- Church: Roman Catholic Church
- See: Roman Catholic Diocese of Cartagena
- In office: 1978 - 1998
- Predecessor: Miguel Roca Cabanellas
- Successor: Manuel Ureña Pastor
- Previous post: Auxiliary Bishop of Cartagena (1970-1978)

Orders
- Ordination: 23 July 1950
- Consecration: 7 October 1970 by Arturo Tabera Araoz
- Rank: Bishop

Personal details
- Born: 24 January 1923 Pamplona, Spain
- Died: 16 November 2014 (aged 91)
- Coat of arms: Javier Azagra Labiano's coat of arms

= Javier Azagra Labiano =

Javier Azagra Labiano (24 January 1923 – 16 November 2014) was a Spanish Prelate of the Catholic Church.
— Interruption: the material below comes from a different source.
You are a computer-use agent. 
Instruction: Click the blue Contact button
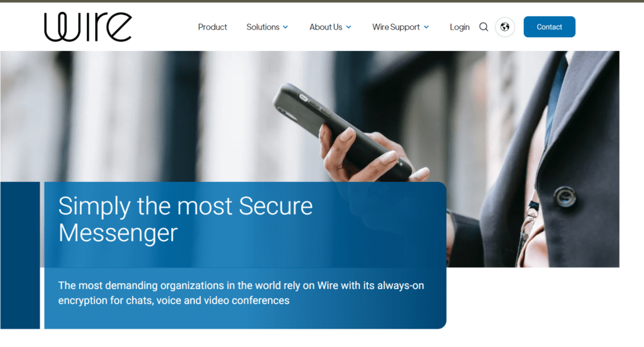coord(549,26)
Labiano was born in Pamplona, Spain and ordained a priest on 23 July 1950. He was appointed auxiliary bishop of the Diocese of Cartagena, as well as titular bishop of Lacubaza on 17 July 1970 and ordained on 8 October 1970. He was appointed bishop of the Diocese of Cartagena on 23 September 1978 and retired from the post on 20 February 1998. He died on 16 November 2014.